:: EXERCISE MATERIAL

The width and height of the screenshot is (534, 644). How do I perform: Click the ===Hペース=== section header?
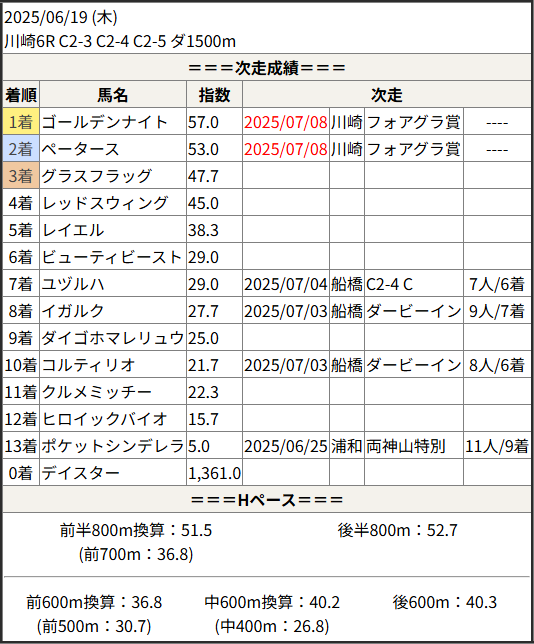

::::
:: EXERCISE MATERIAL

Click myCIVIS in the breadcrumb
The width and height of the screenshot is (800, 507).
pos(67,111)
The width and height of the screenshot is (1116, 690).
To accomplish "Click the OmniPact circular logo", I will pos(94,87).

::::
:: EXERCISE MATERIAL

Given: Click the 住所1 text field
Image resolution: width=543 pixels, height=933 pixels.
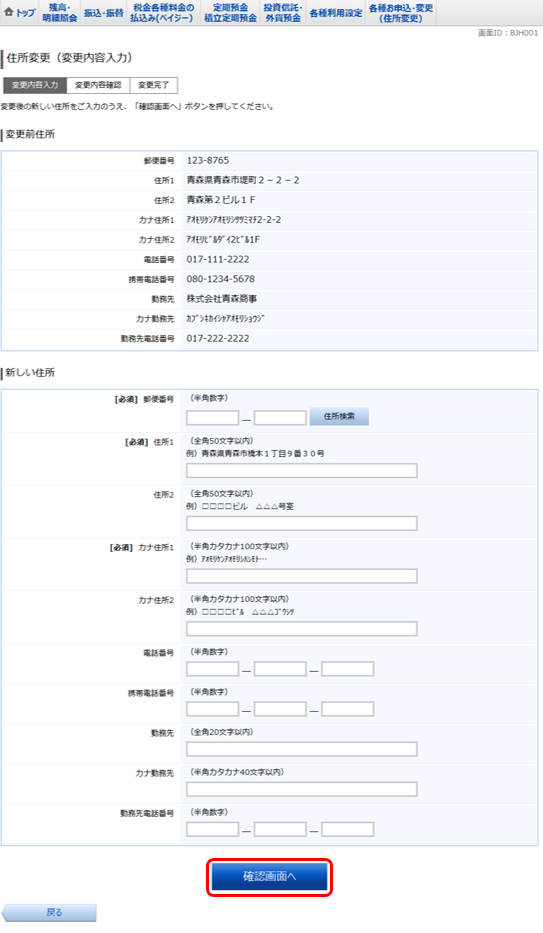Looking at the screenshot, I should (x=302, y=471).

::::

THE PROBLEM: Repeat word for word the lines beginning with the line containing "Given: Click the 住所1 text field" and continuing through the line containing "Looking at the", and omit the pictures from your answer.

EXERCISE RESPONSE:
Given: Click the 住所1 text field
Image resolution: width=543 pixels, height=933 pixels.
Looking at the screenshot, I should (x=302, y=471).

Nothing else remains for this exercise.